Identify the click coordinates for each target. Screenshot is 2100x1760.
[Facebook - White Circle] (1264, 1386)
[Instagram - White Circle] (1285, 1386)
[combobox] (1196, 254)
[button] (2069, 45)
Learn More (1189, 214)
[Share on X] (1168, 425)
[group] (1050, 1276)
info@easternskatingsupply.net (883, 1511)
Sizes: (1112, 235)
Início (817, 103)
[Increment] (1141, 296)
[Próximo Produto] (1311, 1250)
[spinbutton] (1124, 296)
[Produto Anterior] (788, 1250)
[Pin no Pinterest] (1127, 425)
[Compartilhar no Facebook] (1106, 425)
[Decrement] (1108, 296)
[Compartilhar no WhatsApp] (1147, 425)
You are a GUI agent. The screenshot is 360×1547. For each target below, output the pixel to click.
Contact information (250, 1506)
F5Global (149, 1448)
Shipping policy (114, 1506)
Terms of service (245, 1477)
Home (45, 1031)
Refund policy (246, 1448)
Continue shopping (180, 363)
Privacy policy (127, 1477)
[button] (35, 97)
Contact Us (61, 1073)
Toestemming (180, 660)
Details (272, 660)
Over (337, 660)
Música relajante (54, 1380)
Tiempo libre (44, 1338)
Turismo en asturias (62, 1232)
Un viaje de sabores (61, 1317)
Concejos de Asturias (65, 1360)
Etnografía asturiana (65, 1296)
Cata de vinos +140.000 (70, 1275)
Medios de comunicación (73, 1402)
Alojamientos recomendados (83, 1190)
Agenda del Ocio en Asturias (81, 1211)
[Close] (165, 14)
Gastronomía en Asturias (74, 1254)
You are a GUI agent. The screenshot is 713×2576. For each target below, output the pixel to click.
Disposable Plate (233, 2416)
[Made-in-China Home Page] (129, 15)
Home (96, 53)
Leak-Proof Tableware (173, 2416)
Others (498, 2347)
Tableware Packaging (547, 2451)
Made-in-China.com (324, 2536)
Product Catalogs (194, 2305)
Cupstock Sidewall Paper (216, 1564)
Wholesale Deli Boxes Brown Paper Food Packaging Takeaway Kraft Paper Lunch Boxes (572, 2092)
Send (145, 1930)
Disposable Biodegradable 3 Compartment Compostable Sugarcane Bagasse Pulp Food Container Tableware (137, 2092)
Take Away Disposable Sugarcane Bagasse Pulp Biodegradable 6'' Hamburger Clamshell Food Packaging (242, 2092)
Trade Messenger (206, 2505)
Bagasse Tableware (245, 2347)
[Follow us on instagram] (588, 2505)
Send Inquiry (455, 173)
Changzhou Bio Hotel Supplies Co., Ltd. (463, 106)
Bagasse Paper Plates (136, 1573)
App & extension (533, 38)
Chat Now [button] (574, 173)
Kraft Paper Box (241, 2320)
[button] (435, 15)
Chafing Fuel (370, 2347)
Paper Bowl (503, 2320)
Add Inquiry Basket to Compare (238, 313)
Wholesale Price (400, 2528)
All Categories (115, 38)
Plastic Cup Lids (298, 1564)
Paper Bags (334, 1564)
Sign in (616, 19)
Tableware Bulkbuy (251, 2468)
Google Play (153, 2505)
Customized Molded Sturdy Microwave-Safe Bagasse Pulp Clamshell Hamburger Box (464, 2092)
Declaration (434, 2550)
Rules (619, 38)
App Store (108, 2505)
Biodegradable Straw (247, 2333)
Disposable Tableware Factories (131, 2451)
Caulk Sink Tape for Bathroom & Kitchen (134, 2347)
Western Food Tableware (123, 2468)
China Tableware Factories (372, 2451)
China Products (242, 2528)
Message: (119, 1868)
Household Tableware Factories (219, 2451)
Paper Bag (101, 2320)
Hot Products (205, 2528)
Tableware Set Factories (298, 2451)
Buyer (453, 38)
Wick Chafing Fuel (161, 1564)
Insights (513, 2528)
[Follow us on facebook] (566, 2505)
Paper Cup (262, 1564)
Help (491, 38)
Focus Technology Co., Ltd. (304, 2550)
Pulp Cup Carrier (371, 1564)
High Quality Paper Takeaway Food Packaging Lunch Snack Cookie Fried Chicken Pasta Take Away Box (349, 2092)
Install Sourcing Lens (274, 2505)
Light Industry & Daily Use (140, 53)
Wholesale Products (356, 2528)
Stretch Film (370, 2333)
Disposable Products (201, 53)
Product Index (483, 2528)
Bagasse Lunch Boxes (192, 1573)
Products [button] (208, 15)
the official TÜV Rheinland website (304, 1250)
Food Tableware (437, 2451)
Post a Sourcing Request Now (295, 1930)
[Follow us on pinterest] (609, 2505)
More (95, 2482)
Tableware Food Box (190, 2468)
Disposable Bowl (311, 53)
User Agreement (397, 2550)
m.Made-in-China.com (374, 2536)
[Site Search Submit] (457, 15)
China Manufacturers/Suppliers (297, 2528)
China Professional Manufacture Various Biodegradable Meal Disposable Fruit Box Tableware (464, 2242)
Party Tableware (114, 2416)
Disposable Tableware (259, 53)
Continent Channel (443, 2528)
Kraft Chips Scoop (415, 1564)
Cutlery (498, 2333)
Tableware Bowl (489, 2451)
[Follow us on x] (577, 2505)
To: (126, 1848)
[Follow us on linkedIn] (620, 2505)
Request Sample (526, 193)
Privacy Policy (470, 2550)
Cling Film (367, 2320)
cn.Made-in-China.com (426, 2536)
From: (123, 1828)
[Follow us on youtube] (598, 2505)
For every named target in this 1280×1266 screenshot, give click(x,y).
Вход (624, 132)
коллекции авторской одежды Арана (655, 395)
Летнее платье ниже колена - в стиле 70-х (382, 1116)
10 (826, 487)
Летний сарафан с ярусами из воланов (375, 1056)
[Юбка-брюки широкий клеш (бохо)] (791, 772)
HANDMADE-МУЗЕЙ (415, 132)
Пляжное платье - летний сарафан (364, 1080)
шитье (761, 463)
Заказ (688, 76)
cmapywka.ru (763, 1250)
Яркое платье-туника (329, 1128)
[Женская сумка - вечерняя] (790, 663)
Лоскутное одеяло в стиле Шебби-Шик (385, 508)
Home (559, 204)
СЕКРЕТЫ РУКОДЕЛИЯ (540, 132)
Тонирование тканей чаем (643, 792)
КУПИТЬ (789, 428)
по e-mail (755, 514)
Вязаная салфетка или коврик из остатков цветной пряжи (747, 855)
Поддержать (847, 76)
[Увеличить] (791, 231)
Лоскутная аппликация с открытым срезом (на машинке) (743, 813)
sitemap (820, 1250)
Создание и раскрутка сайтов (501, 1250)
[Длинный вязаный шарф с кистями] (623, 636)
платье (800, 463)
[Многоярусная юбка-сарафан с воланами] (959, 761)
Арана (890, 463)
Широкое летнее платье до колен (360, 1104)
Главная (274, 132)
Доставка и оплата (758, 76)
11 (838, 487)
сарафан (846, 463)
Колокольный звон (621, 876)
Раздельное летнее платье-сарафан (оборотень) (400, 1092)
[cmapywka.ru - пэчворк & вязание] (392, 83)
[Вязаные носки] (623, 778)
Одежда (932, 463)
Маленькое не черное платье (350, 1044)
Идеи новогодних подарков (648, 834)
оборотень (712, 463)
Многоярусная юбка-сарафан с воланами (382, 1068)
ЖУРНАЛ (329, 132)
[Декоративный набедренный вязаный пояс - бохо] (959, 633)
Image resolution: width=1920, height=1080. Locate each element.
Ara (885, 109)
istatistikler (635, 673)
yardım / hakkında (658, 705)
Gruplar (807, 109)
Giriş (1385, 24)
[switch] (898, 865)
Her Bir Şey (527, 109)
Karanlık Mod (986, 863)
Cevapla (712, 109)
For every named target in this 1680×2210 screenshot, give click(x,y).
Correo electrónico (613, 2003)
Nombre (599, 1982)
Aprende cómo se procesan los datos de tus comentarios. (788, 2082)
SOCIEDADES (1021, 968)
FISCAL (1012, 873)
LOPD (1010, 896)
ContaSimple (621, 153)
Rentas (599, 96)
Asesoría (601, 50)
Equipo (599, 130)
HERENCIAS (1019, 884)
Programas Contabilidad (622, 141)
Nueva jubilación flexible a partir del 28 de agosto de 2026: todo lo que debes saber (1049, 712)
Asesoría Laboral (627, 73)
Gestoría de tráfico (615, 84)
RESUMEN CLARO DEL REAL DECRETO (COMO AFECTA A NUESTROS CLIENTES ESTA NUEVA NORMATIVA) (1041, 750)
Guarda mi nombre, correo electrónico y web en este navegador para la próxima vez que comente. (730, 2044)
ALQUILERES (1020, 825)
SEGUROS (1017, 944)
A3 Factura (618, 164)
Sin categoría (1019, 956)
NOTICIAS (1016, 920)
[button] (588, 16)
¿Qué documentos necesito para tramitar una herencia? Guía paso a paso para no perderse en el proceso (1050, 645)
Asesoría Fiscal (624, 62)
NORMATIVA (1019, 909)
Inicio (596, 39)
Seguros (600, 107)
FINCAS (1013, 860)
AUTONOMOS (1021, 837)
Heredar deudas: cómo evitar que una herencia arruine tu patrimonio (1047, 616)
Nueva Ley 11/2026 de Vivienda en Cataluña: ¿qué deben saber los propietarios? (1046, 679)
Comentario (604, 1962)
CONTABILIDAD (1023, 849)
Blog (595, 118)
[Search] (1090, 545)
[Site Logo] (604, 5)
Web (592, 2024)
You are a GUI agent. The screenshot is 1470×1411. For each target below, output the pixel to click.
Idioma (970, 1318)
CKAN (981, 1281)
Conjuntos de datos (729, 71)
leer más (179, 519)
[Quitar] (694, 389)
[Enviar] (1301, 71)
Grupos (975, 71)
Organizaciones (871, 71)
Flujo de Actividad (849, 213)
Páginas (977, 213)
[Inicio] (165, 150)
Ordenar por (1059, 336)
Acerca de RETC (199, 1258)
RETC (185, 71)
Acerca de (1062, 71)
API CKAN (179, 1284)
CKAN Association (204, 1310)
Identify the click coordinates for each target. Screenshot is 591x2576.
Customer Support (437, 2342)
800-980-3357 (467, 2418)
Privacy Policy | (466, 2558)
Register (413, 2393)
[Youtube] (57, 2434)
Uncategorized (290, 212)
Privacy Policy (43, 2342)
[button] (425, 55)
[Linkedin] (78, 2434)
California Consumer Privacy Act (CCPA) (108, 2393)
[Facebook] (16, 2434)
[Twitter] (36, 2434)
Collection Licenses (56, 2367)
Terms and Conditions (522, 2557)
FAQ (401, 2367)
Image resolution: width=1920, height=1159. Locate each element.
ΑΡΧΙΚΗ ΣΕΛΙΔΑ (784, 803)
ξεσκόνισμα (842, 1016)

################

What you need to do :: Would you please write out, exactly and with no other lines, the stretch of the listing above from the line containing "Páginas (977, 213)" through the line containing "Image resolution: width=1920, height=1159."?

Response area ::
Páginas (977, 213)
[Inicio] (165, 150)
Ordenar por (1059, 336)
Acerca de RETC (199, 1258)
RETC (185, 71)
Acerca de (1062, 71)
API CKAN (179, 1284)
CKAN Association (204, 1310)
Identify the click coordinates for each target. Screenshot is 591x2576.
Customer Support (437, 2342)
800-980-3357 (467, 2418)
Privacy Policy | (466, 2558)
Register (413, 2393)
[Youtube] (57, 2434)
Uncategorized (290, 212)
Privacy Policy (43, 2342)
[button] (425, 55)
[Linkedin] (78, 2434)
California Consumer Privacy Act (CCPA) (108, 2393)
[Facebook] (16, 2434)
[Twitter] (36, 2434)
Collection Licenses (56, 2367)
Terms and Conditions (522, 2557)
FAQ (401, 2367)
Image resolution: width=1920, height=1159. Locate each element.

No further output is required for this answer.